ROCCO AND HIS BROTHERS, on Blu-ray from Masters of Cinema, reviewed by me for Electric Sheep. And like a fool, I’d never seen it.
March 26, 2016 at 2:11 pm
It’s a masterpiece. Renato Salvatore is amazing. His climactic scene with Annie Girardot was paid homage to by Fassbinder in Berlin Alexanderplatz. The cathedral on whose roof a key scene takes place was built by Visconti’s ancestors.

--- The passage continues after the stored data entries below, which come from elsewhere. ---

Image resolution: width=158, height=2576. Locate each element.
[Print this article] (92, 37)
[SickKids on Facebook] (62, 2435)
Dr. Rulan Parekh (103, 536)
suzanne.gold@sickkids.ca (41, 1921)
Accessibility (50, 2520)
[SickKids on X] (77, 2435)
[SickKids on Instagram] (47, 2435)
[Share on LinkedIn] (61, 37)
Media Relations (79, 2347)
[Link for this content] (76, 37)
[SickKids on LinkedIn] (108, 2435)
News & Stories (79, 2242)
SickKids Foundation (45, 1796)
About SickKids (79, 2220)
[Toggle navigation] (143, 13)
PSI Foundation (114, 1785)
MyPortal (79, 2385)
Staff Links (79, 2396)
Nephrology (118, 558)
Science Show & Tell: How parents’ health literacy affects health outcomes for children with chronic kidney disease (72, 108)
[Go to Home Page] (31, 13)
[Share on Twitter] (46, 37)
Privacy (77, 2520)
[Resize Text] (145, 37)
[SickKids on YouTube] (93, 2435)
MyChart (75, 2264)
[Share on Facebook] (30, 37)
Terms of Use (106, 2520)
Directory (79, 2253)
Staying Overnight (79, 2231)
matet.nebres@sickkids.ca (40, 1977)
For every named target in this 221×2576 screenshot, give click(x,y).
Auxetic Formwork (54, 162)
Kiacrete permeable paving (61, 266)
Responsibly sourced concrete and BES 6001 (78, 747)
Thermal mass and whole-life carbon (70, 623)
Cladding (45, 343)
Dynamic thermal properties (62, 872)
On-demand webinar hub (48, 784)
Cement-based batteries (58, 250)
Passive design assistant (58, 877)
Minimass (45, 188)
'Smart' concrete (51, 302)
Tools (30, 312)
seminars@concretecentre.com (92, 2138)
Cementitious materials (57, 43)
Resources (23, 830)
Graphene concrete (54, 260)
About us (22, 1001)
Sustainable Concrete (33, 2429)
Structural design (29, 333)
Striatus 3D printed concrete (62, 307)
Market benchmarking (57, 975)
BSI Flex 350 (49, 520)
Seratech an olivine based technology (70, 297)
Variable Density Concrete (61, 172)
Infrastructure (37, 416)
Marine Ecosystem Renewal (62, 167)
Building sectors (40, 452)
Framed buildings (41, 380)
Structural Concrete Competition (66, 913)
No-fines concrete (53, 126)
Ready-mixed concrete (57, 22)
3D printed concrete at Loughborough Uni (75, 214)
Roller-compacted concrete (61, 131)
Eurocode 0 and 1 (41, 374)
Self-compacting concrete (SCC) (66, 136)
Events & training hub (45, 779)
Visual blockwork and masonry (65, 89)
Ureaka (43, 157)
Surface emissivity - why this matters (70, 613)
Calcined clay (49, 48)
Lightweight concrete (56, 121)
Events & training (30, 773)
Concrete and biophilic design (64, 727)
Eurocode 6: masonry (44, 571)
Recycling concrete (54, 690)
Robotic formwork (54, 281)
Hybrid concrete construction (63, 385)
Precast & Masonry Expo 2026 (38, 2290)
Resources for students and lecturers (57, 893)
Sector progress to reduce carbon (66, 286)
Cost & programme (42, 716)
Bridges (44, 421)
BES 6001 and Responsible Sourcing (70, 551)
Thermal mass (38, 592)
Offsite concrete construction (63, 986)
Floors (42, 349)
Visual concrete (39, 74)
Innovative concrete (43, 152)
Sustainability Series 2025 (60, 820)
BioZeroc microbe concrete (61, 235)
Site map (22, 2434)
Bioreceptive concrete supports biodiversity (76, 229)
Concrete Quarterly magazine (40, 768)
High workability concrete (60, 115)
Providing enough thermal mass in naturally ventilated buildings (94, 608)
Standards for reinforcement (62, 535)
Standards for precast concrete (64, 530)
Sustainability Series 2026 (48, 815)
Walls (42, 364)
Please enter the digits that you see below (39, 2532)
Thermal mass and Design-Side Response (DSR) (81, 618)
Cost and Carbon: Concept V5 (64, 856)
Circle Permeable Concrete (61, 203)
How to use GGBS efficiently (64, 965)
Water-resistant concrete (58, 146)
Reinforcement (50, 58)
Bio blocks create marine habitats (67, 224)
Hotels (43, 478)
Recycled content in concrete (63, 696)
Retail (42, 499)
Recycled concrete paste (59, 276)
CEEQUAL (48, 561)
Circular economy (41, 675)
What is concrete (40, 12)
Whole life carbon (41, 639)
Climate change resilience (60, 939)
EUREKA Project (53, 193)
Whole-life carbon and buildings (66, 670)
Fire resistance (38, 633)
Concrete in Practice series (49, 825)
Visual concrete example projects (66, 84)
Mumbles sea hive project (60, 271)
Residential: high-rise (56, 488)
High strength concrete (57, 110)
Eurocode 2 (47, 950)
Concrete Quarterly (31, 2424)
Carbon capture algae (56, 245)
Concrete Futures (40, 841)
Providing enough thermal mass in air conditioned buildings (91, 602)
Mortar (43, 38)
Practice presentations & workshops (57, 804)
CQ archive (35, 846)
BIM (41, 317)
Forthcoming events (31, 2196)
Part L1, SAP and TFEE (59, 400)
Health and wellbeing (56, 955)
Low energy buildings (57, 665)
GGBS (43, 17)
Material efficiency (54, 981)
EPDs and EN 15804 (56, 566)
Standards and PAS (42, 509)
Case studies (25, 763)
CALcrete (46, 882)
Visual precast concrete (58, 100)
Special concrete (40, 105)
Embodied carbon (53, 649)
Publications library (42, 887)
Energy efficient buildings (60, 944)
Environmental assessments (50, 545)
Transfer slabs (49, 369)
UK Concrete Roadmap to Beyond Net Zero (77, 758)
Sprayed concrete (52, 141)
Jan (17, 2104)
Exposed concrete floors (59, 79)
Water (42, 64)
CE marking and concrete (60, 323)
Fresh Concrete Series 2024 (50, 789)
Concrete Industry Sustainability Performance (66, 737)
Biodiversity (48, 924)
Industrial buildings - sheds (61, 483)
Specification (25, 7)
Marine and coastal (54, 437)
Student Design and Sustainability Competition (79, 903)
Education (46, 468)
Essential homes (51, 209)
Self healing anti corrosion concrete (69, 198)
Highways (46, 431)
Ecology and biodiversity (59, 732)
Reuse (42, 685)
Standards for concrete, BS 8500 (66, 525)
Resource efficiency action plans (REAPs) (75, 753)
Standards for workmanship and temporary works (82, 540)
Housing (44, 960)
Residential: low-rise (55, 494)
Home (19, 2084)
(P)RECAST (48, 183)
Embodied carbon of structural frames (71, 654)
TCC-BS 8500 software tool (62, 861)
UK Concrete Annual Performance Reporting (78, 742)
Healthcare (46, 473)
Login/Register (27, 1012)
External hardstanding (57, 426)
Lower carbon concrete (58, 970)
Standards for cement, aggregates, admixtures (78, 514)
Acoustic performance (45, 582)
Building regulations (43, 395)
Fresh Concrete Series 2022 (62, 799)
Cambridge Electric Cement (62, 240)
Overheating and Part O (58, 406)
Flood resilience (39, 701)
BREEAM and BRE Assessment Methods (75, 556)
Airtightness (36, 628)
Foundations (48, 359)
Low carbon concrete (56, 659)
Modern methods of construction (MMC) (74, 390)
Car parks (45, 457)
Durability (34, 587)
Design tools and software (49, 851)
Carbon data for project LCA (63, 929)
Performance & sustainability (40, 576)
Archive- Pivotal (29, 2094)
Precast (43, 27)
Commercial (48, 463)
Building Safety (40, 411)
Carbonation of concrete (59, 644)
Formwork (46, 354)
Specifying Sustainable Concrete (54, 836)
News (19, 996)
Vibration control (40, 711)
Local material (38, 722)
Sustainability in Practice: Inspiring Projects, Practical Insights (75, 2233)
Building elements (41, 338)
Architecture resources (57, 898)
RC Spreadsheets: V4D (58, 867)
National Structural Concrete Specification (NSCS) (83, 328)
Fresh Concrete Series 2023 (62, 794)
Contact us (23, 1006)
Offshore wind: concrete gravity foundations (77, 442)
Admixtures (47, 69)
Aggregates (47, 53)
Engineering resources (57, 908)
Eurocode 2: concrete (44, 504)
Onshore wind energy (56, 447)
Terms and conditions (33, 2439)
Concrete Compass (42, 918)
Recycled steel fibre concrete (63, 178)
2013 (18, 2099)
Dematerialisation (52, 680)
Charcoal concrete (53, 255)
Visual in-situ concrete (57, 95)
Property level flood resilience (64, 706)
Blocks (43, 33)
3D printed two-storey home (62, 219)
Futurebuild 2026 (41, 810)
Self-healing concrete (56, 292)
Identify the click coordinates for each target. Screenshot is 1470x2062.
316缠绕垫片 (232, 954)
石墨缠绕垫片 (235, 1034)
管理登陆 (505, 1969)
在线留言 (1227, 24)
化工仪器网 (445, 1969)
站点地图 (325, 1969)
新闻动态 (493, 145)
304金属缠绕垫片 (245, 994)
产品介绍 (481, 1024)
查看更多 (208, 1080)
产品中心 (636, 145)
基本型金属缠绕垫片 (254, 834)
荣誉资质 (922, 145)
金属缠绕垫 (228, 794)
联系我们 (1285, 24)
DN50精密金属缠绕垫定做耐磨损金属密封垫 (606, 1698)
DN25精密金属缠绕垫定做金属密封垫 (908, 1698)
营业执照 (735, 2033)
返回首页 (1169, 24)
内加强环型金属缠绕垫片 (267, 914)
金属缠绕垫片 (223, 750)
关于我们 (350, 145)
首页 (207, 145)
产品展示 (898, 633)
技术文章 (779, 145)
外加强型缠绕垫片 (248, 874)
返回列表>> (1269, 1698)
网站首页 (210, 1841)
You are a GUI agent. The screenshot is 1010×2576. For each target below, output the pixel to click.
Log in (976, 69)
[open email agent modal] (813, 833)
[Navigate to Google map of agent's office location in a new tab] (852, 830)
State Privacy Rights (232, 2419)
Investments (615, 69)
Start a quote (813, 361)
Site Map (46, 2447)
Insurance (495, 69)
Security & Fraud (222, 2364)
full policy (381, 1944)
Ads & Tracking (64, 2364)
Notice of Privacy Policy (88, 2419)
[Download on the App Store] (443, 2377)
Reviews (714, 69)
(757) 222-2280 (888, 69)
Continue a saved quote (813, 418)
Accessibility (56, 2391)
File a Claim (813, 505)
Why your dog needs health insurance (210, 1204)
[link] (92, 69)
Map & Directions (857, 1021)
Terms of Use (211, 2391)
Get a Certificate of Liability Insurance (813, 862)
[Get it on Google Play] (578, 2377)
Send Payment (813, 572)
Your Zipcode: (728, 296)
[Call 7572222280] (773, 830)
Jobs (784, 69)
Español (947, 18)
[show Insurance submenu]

March 27, 2016 at 12:15 am
I was trying to figure out if the high angle God shot at the end of that cathedral scene would have been inspired by Hitchcock and North by Northwest (fleeing the UN) and I decided it would.
March 27, 2016 at 1:57 pm
I’m not so sure about that. I find nothing Hollywood in Visconti — even in those films where one might expect it to seep in (Osessione, Death in Venice) I expect the angle is derived from Renaissance painting.
March 27, 2016 at 2:24 pm
Well, there’s Brueghels’ falling Icarus, but this focus on a single figure running from the scene, the intense focus on interest on a tiny moving part in an angle that explicitly seems to evoke God’s POV, seems very Hitchcockian.
Agree that generally Visconti is quite un-Hollywood. Ossessione is not The Postman Always Rings Twice.